Ninguno de todos los que nos gobernaron pueden darle una salida genuina a los reclamos populares.

Foto: Federico Imas @ojoobrerofotografía

Diputados de Juntos por el Cambio presentaron un proyecto de ley en el Congreso Nacional para “regular” la protesta social, poniendo como eje que “se garantice el derecho al libre tránsito”. El mismo no puede esconder su espíritu profundamente represivo, instando ya en su segundo artículo a que “el Estado, en uso del monopolio de la fuerza, utilice todas las herramientas necesarias para restituir la circulación”. Esta presentación no es casual por estos días, cuando el país se encuentra atravesado por la multitudinaria Marcha Federal convocada por la Unidad Piquetera.

En esencia, este proyecto se escuda en que se “garantice un derecho” (el de la circulación) para negar los derechos por los que pelean millones de personas. Que los firmantes pretendan convocar a una consulta popular al respecto es una incitación a la confrontación dentro de los propios trabajadores, ya que aquellos que se vean afectados por manifestaciones bien puede ser que luego necesiten movilizarse por sus propios reclamos o contra los atropellos de las patronales y el Estado. El objetivo es bloquear la solidaridad entre las diversas luchas populares.

Los piquetes, cortes de calle y movilizaciones son un fenómeno generalizado. Son la respuesta de los trabajadores y el conjunto de los explotados a la ofensiva sobre sus condiciones de vida. ¿O acaso no vemos con suma frecuencia piquetes que surgen de manera repentina en las barriadas, cuando decenas de vecinos padecen sostenidamente la falta de servicio eléctrico, de gas, de agua? ¿O no se cortan calles y se movilizan vecinos de un momento a otro frente a la inseguridad, o cuando se mata a un pibe en el barrio?

Precisamente por todos estos motivos es que no se pueden “regular”. No todos los piquetes y las jornadas de lucha son convocados previamente por organizaciones, sino que son ante todo un método adquirido desde hace décadas por los trabajadores y las masas en general. Las denuncias a uno y otro buscan fogonear este clima reaccionario de confrontación, poniendo como argumento de bandera la defensa de la “libre circulación”; sin que se sonrojen algunos de los diputados que firmaron el proyecto, como Gerardo Milman, que anunciaron públicamente su participación en el Tractorazo de la Sociedad Rural que de igual forma cercenó el tránsito en la Ciudad. Este proyecto pone al Estado como un árbitro para dictaminar qué piquete sí y qué piquete no, cuando es a él a quien se dirigen las protestas; y como vemos, el criterio es qué clase social es la que reclama.

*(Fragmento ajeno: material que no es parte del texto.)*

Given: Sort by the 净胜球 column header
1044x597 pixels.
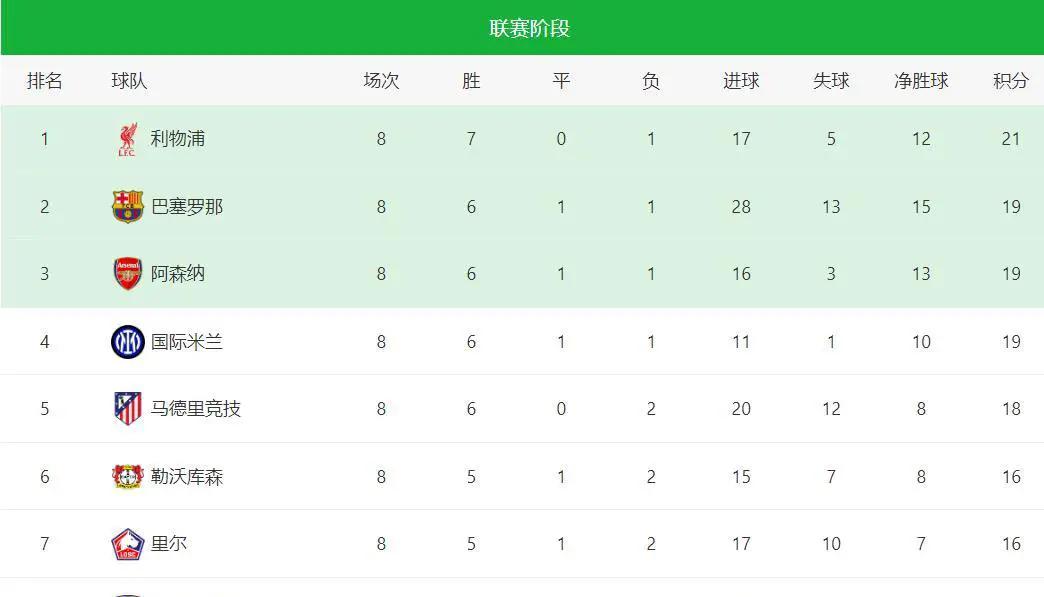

La evocación del texto del proyecto a Cristina Fernández de Kirchner, cuando pedía “legislar una norma de respeto y convivencia urbana” en la apertura de sesiones en el Senado (y argumentando incluso que esta ley avanzaría en tal sentido), es una prueba inequívoca de cómo todo el régimen político de conjunto busca evitar que los trabajadores y los explotados salgan a ganar las calles por sus propios reclamos y reivindicaciones. Ya que Marra y su “brigada antipiquetera” acusen a la movilización popular de “extorsionar gobiernos y funcionarios”, bajo el mismo argumento que el ministro de Desarrollo Social, Juan Zabaleta, y poniéndose abiertamente del lado de la “casta”, terminan por pintar el panorama. Pero lejos de aportar a esta “paz social” que ponen sobre la mesa para ir contra los piquetes, esta ley vendría a crear un estado de conflicto permanente.

Hace 22 años que todos los que nos gobernaron buscan avanzar en este objetivo, con el fantasma de las luchas que fueron gestando el Argentinazo mordiéndoles los talones. Y así como no pudieron lograrlo con la cooptación y la integración de organizaciones y movimientos sociales al Estado, tampoco pudieron ponerles punto final con la represión, como dejó en claro la caída del gobierno de Duhalde por matar a Darío y Maxi. Este proyecto revela cómo los autores no están dispuestos a suplir los reclamos elementales de los procesos de movilización popular: crear trabajo genuino con salarios acordes a una canasta básica, terminar con la miseria, que se garantice el derecho a una vivienda digna, a una educación y una salud pública y de calidad, al pleno acceso a los servicios básicos.

Este régimen de hambre y de saqueo no puede ofrecernos a los trabajadores una salida en este sentido. Entonces, tendremos que multiplicar los piquetes hasta superarlo, y transformar a la Argentina desde sus bases por el país que necesitamos nosotros.